Texte source:
-=-=-=-=-

Italie: l’université en folie

par Marcelle Padovani |  publié le 05/04/2024

 

De Pise à Palerme, des étudiants  réclament la fin des collaborations avec les facs israéliennes « complices du génocide en cours ». Sous l’œil éberlué des médias

Des étudiants descendent dans les rues de Rome, en Italie, à l'occasion de la Journée internationale des étudiants -Photo by Andrea Ronchini/NurPhoto

La célèbre statue de Cosme de Medicis salue sur la piazza dei Cavalieri à la fois la fatidique « Tour penchée de Pise »  et l’illustre « Normale », l’école normale supérieure du même nom, un des temples universitaires de la péninsule, fondé par Napoléon en 1810. Aujourd’hui on parle d’eux non pour célébrer leur beauté architecturale ou leur magistère intellectuel, mais parce que Pise est devenue le leader du boycott d’Israël en tant que partenaire culturel.

-=-=-=-=-

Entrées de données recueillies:
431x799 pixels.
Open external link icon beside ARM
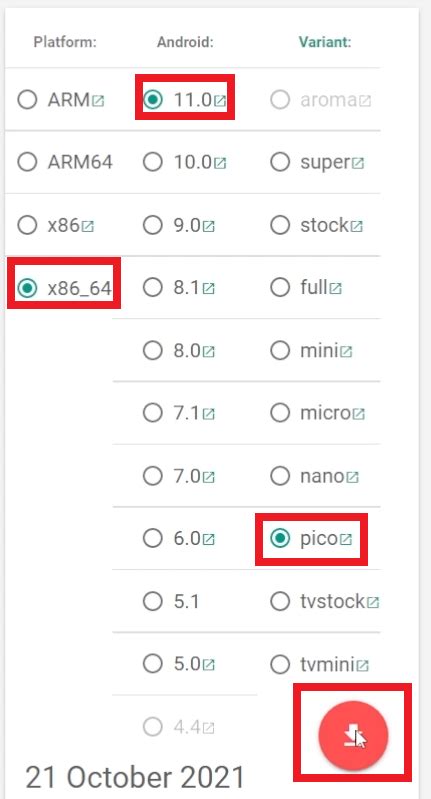coord(98,101)
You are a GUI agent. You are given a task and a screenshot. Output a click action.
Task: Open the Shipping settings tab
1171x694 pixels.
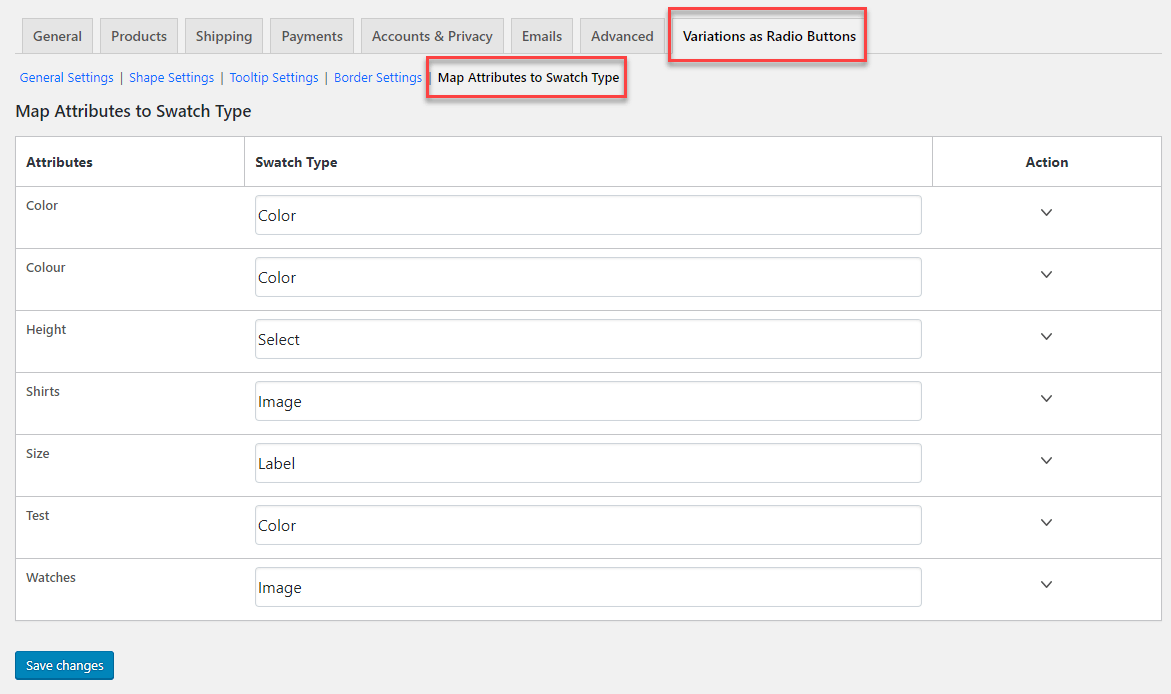(x=223, y=35)
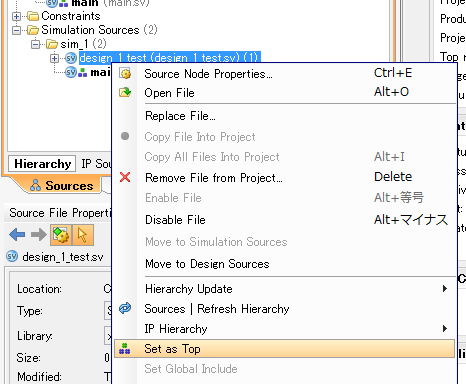Click the back arrow in Source File Properties
The height and width of the screenshot is (384, 466).
pyautogui.click(x=17, y=235)
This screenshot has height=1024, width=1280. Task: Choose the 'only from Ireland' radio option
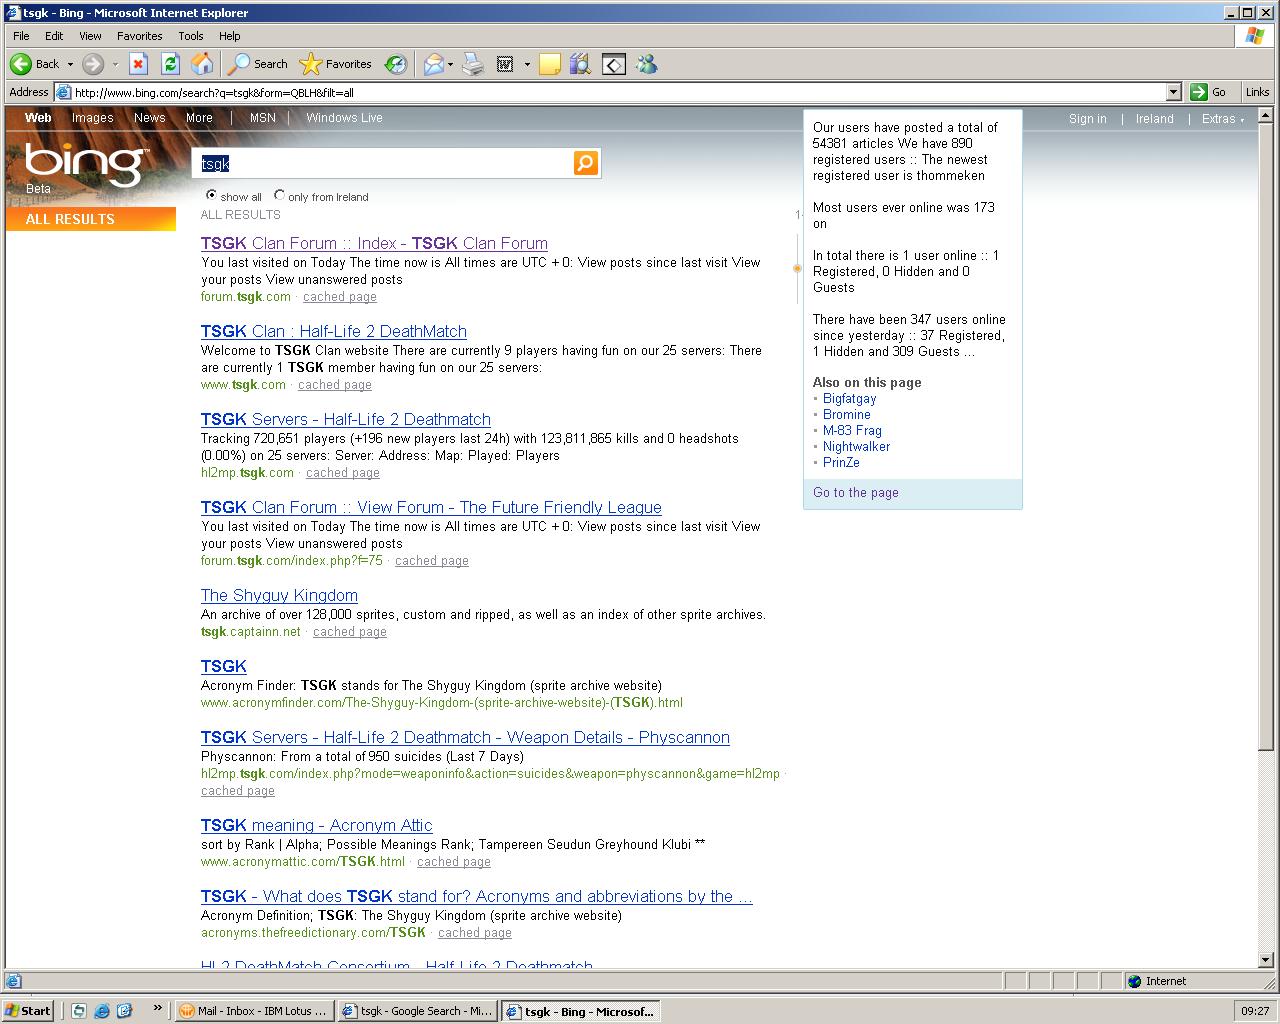[x=280, y=196]
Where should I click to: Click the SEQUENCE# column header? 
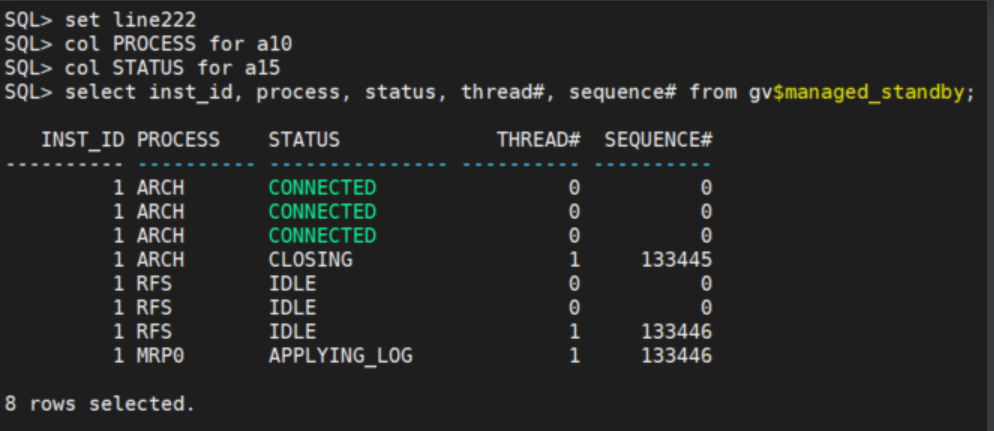(x=657, y=140)
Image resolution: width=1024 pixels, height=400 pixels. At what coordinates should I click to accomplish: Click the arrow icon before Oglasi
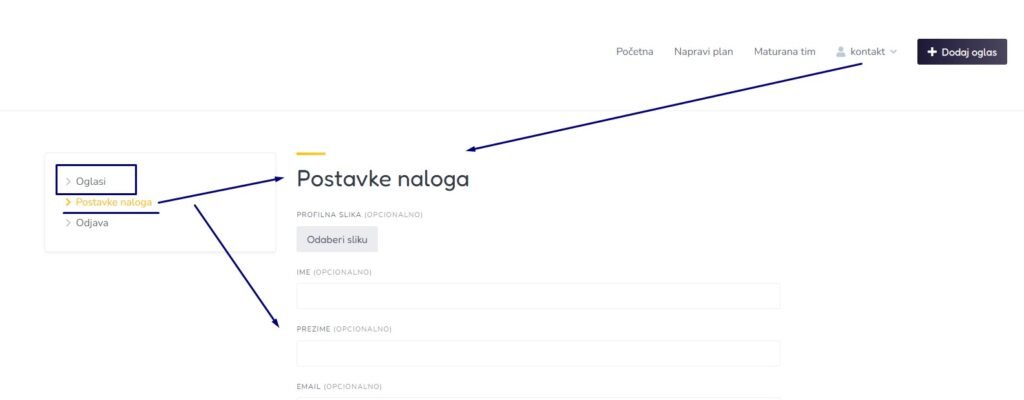pos(68,181)
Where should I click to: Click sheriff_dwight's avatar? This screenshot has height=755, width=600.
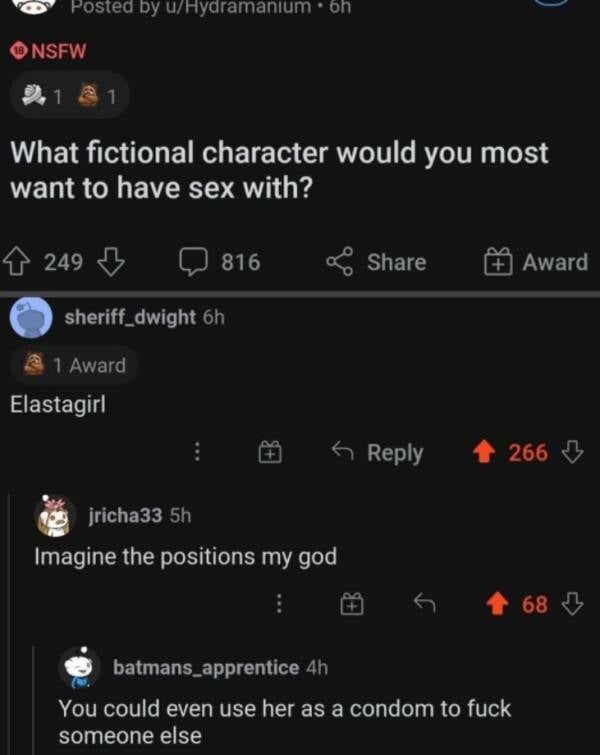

-=-=-=-=-

Consignes:
a - Traduisez en anglais cette phrase de l'article sur l'université italienne : « Aujourd’hui on parle d’eux non pour célébrer leur beauté architecturale ou leur magistère intellectuel, mais parce que Pise est devenue le leader du boycott d’Israël en tant que partenaire culturel. »
b - Poursuivez l'article sur l'université italienne à la suite de sa dernière phrase.

Réponses par tâche:
a - Today they are talked about not to celebrate their architectural beauty or their intellectual authority, but because Pisa has become the leader of the boycott of Israel as a cultural partner.

b -
Tout commence le 26 mars avec une motion du Sénat académique de la « Normale » qui demande au ministère des Affaires étrangères de « reconsidérer les concours de coopération scientifique, industrielle et technologique avec Israël ». Car dans ce pays, les universités seraient des « complices du génocide en cours ». En somme, l’arrêt de toute collaboration est réclamé. Et puisque la date limite pour la mise en route des concours est fixée au 10 avril, une semaine de mobilisation est décrétée à partir du 3, avec manifs, cortèges, occupation de facultés, et tout ce qu’il faut de banderoles – « solidarité avec le peuple palestinien », « non à la complicité du monde universitaire et de l’ exécutif Netanyahou ». 

C’est ainsi que débute une litanie de sit-in , débordements , affrontements avec la police et attroupements anti israéliens , toujours autour des universités, de Turin à Reggio de Calabre en passant par Pise, Palerme, Rome et Bari. A Turin une motion du Sénat académique préconise le « boycott de toute collaboration scientifique avec les universités et les instituts de recherche d’Israël ». Suivra l’occupation des instituts techniques accusés par les étudiants de « collaborer avec des entreprises de l’industrie de guerre », tels la « Marine militaire, l’OTAN et les universités israéliennes ».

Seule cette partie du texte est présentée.